Meskipun acara pencarian jodoh bukanlah satu-satunya cara untuk menemukan pasangan, acara tersebut praktis dan efektif bagi mereka yang secara aktif mencari pasangan. Menganggap acara-acara semacam itu sebagai tidak Islami atau sebuah inovasi adalah tidak berdasar.
Mengadakan acara-acara ini di masjid atau pusat-pusat Islam menawarkan manfaat tambahan:
Niat yang Murni: Karena masjid adalah rumah Allah, mereka yang hadir cenderung memiliki niat yang tulus untuk menyenangkan Allah.
Menghormati Pedoman Islam: Acara yang diadakan di pusat-pusat Islam secara alami diatur oleh aturan rumah Allah. Kode berpakaian yang tepat, kehadiran wali, dan interaksi yang diawasi memastikan kepatuhan terhadap prinsip-prinsip Islam. Ini mencegah pertemuan pribadi yang tidak diawasi dan mendorong transparansi.
Untuk alasan-alasan ini, organisasi Muslim nasional besar seperti ISNA, MAS, dan ICNA telah mengambil tanggung jawab untuk mengorganisir acara pencarian jodoh. Saya yakin bahwa organisasi-organisasi ini telah mencari bimbingan dari ulama Islam yang berpengetahuan.
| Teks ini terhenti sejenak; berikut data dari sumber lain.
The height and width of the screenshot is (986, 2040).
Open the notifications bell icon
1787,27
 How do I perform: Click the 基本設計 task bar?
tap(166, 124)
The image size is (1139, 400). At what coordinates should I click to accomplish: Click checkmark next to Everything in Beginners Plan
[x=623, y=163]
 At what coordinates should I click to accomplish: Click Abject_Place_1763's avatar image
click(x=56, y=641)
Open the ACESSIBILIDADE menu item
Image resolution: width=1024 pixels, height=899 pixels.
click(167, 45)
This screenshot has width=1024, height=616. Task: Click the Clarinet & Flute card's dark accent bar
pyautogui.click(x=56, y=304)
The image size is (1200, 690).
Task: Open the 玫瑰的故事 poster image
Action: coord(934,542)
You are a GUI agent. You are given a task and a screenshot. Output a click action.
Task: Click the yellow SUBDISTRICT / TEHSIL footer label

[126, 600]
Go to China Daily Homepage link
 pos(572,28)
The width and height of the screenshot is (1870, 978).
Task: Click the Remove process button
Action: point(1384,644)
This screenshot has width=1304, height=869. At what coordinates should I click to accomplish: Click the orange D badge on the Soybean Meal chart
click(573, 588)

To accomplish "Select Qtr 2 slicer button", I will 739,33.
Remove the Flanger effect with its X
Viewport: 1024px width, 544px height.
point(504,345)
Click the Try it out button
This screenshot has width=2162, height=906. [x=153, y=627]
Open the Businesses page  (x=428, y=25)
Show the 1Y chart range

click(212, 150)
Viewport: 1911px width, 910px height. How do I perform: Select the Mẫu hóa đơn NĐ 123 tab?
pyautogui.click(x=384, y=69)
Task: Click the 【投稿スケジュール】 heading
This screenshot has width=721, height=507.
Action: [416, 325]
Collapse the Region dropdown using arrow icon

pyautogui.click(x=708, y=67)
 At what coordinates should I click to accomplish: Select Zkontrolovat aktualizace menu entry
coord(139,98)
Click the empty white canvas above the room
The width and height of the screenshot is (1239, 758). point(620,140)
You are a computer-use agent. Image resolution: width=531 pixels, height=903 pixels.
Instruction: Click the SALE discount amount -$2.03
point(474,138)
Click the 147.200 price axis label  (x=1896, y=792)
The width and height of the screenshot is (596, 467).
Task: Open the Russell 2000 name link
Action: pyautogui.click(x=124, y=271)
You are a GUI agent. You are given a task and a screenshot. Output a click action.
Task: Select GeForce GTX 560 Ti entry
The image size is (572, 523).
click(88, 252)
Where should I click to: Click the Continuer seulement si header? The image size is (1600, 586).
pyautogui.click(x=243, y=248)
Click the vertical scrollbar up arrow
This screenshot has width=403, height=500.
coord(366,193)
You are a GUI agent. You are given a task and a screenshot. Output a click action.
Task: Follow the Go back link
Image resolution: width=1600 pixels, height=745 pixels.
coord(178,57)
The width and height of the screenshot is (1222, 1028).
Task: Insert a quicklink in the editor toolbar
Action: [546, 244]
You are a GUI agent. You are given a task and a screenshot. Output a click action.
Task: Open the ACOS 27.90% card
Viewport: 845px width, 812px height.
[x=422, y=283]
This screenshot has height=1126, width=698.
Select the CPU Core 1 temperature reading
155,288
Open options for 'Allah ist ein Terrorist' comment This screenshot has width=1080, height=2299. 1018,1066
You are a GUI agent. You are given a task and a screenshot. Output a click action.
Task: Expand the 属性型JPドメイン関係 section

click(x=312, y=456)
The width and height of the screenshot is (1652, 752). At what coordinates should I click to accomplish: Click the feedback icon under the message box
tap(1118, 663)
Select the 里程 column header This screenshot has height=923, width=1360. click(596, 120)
ISNA, misalnya, memiliki dewan Fatwa, Dewan Fiqh Amerika Utara, yang mengawasi inisiatif semacam itu.
Kesimpulannya
Mereka yang mempertanyakan legitimasi acara pencarian jodoh yang diselenggarakan oleh organisasi Islam, pusat-pusat, atau masjid tidak memiliki dasar untuk keberatan mereka. Seringkali, keberatan-keberatan ini berasal dari motif lain atau kesalahpahaman. Allah Maha Mengetahui!
Sudah saatnya bagi komunitas kita untuk memprioritaskan masalah ini dan mengambil tindakan kolektif. Dengan melakukan hal tersebut, kita memenuhi tanggung jawab kita sebagai Ummah dan memastikan pelestarian generasi mendatang kita dalam iman, identitas, dan praktik.